Python implementation

  • CPython (2.7, 3.3+)

  • PyPy (2.7, 3.5+)

Operating systems

  • Linux

  • macOS

  • Windows

Social Media

Documentation

Detailed documentation is available on the project’s Read the Docs site.

License

The code is available under the terms of Mozilla Public License Version 2.0 (MPL 2.0).

A non-comprehensive, but straightforward description of MPL 2.0 can be found at Choose an open source license website.

Credits

Details

The main purpose of creating this application is the fact, that cryptography protocol analysis differs in many aspect from establishing a connection using a cryptographic protocol. Analysis is mostly testing where we trigger special and corner cases of the protocol and we also trying to establish connection with hardly supported, experimental, obsoleted or even deprecated mechanisms or algorithms which are may or may not supported by the latest or any version of an implementation of the cryptographic protocol.

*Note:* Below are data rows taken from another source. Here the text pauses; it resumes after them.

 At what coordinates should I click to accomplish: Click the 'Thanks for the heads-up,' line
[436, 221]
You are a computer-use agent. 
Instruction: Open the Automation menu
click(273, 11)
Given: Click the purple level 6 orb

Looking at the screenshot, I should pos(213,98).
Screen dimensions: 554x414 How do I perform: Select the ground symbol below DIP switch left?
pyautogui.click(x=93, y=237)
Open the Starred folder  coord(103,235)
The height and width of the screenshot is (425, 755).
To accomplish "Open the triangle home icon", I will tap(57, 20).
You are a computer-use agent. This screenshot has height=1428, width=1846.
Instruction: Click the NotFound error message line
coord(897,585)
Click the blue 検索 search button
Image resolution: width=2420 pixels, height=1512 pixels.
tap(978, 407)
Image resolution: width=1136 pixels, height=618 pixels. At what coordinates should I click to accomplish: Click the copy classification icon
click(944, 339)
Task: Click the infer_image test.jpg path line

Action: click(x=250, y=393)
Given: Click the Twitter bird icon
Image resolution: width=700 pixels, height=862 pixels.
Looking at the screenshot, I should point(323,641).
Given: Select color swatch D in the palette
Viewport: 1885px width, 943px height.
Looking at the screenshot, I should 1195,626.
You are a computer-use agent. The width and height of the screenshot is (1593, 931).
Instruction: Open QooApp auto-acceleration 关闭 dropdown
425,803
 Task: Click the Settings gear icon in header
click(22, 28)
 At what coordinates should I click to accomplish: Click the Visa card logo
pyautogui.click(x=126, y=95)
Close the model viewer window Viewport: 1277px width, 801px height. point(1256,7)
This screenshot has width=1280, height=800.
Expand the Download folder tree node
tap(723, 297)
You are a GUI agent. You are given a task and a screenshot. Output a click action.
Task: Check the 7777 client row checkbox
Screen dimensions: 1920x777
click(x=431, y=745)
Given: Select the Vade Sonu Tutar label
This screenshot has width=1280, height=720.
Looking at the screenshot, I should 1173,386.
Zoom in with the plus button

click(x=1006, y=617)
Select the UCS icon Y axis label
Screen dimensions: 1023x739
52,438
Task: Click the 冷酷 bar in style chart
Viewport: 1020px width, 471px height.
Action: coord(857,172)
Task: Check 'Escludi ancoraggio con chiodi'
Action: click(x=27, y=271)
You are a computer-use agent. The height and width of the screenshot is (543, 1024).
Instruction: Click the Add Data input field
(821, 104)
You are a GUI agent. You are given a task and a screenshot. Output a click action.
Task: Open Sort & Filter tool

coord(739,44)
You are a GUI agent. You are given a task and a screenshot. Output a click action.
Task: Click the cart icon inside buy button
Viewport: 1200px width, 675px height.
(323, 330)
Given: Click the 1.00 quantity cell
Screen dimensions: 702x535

As follows, it is neither a comprehensive nor a secure client/server implementation of any cryptographic protocol. On the one hand analyzer implements only the absolutely necessary parts of the protocol to interact with servers. On the other it may use completely insecure algorithms and mechanisms. It is not designed and contraindicated to use these client/server implementations establishing secure connections. If you are searching for proper cryptographic protocol implementations, there are several existing wrappers and native implementations for Python (eg: M2Crypto, pyOpenSSL, Paramiko, …).